Little Italian coffee machine
The espresso was kept in a large tin jar, with a tiny spoon buried in the velvety ground beans. We always bought the coffee already ground and I don’t think I ever saw the coffee grinder that sat on one of the counters being used. I loved that object that would look so quaint and anachronistic next to my 12 seconds whiz. It looked like a red wooden box, the paint chipped in places, topped with a large metal handle one had to turn to get the grinding process going. I can’t quite remember where the beans entered but I did love the tiny drawer that collected them, with a small, round wooden button to open it. My imagination was stirred countless times, as if the grinder contained a world of its own, with tiny coffee people living in it. I always opened that drawer expecting to find something precious while it was just an old, utilitarian object my mother couldn’t part with.
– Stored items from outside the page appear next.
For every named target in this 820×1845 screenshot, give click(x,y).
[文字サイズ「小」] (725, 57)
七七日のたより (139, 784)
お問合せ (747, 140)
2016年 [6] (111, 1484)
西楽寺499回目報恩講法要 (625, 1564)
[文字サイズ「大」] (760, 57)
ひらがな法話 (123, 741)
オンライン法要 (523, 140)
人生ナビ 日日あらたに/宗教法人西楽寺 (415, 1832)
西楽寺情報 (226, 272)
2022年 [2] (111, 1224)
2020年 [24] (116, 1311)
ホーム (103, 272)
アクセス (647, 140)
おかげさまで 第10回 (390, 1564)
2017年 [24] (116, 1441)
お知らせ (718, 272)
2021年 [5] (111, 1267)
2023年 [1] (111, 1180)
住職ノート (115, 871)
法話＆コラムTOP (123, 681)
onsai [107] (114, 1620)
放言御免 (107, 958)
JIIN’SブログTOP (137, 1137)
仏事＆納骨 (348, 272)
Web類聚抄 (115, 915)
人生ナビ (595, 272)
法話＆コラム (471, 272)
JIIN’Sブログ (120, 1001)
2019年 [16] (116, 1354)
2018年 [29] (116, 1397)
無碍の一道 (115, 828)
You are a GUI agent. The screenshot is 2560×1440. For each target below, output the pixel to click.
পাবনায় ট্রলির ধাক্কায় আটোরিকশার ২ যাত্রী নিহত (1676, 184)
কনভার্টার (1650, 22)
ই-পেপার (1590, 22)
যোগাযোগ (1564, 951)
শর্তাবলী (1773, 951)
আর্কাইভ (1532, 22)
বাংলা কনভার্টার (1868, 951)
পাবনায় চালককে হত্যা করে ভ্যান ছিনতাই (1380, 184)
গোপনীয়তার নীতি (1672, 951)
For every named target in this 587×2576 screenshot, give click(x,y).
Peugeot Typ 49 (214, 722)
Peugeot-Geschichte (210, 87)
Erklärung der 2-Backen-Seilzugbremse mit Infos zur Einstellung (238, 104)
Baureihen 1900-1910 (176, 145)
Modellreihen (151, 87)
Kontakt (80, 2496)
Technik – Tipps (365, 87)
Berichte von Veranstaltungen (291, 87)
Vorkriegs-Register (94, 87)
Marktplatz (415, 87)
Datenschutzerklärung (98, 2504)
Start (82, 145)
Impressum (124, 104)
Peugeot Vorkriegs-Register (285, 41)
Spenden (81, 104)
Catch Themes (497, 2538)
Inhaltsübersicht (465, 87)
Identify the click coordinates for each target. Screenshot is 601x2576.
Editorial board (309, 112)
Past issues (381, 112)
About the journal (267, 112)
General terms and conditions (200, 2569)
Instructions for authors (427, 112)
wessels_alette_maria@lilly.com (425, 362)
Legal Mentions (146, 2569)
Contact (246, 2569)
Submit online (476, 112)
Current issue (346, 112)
But part she did, long before I started looking for it as an adult when, as a chef, I loved collecting antique or just old kitchen gadgets. I even got mildly irritated when my mother told me she had disposed of it when she moved to smaller quarters and had no use for a coffee grinder nobody in their right mind would still use. Being her daughter, I inherited her practical ability of letting go of what no longer has a purpose. The upside is a house where junk does not accumulate but also slightly empty of such small memories. Funny that, as a child who firmly believed that all objects had a life of their own, I grew up to be a woman who so easily condemns them to death. I hope they don’t resent me from the other side.